Problem to solve | According to the pests and diseases text, what combination of control methods does integrated pest management use?

** Opening Exercise passage block **

Pests and diseases
Pests and diseases can damage forage crops if they are not dealt with soon after a problem is identified.
Forage crops should be inspected regularly, particularly during high risk periods such as late summer and autumn, for pests such as:
- Redlegged earth mite
- Plaque locusts
Disease and deficiencies pose a similar risk to fodder crops that pests do and should be monitored when checking crops for pests. Diseases can generally be classified as leaf diseases eg rusts, or root diseases eg wilt.
Integrated pest management
Integrated pest management (IPM) involves using a combination of biological, physical and chemical control methods to control pests. As beneficial insects are a key component of IPM, the use of insecticides is minimised, but not excluded altogether.
The first step in IPM is for a producer to identify and understand the lifecycle of the pests and beneficial insects in their area. A plan can then be put in place to manage the populations of both beneficial and pest insects. This broader whole-farm approach to IPM should be considered when selecting the most appropriate forage crop for a particular enterprise.
Once a plan has been developed for a particular forage crop, careful and ongoing monitoring is then required to ensure that a favourable population of beneficial insects is maintained and pests are kept under control. Corrective actions, such as slashing adjacent pastures to encourage beneficial insects to enter a forage crop or spraying can then be undertaken when pest numbers threaten to impact forage crop production.
Disease and deficiencies pose a similar risk to forage crops as pests do and these should be monitored when checking for pests. Diseases can generally be classified as leaf eg rusts, or root diseases eg root rot.
Management for disease control should be both proactive and reactive. Proactive control begins with forage crop selection and takes into consideration paddock and disease history. If a particular disease has been a problem in the past, a forage crop that is resistant to that disease should be selected.
Reactive disease control involves managing outbreaks and may include strategic grazing and chemical application.
Vendor declarations, withholding periods and grazing intervals
If fodder is being produced for sale, a fodder vendor declaration or commodity vendor declaration (CVD) should be completed and accompany the hay when sold.
Producers must ensure that all withholding periods (WHP) and export grazing intervals (EGI) are observed when grazing forage crops that have been treated with chemicals.

** Closing Exercise passage block **
** Opening Data supplied block **

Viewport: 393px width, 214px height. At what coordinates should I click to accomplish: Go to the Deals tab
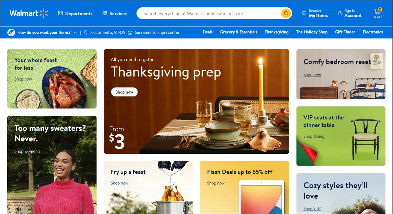click(208, 32)
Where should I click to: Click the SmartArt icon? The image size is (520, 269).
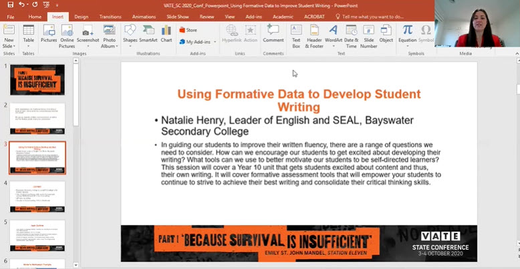148,34
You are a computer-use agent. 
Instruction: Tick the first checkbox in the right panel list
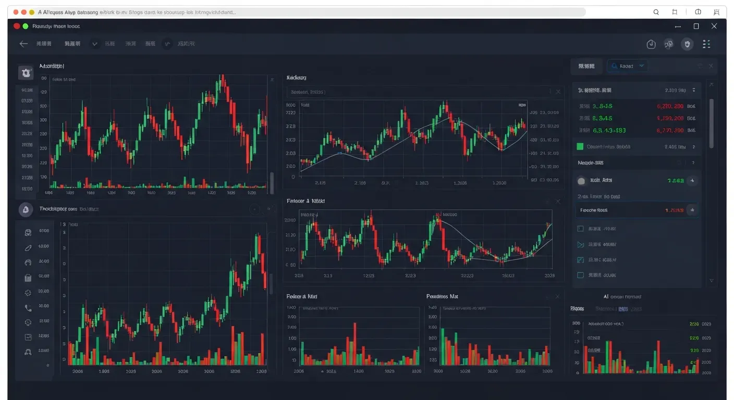tap(580, 229)
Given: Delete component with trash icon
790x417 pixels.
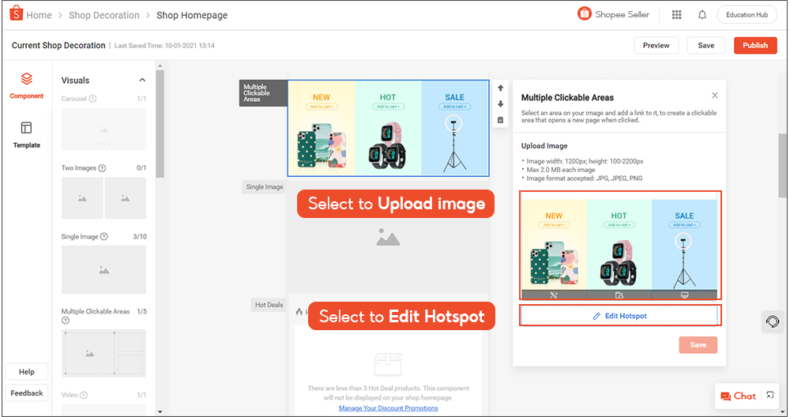Looking at the screenshot, I should [500, 120].
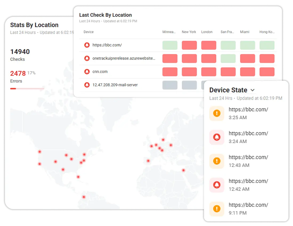Click the warning icon beside the 9:11 PM entry
The height and width of the screenshot is (226, 293).
[x=217, y=209]
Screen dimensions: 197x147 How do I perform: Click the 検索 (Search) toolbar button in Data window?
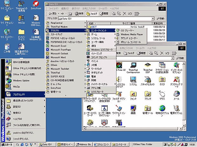(x=79, y=14)
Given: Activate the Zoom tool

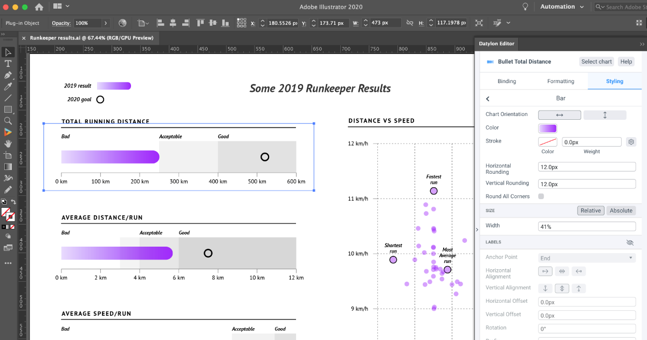Looking at the screenshot, I should click(8, 121).
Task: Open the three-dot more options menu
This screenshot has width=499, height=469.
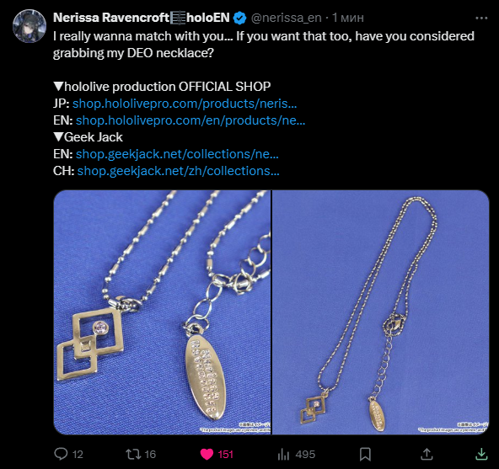Action: (x=481, y=19)
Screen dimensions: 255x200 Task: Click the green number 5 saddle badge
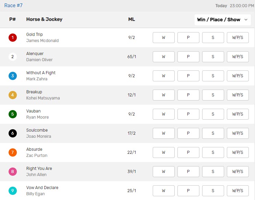pos(12,114)

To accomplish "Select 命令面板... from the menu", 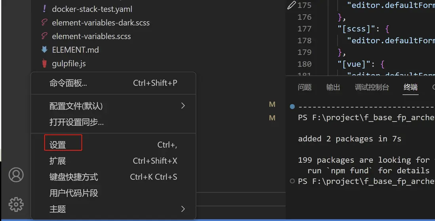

** Closing Data supplied block **

Finished exercise | It uses a combination of biological, physical and chemical control methods.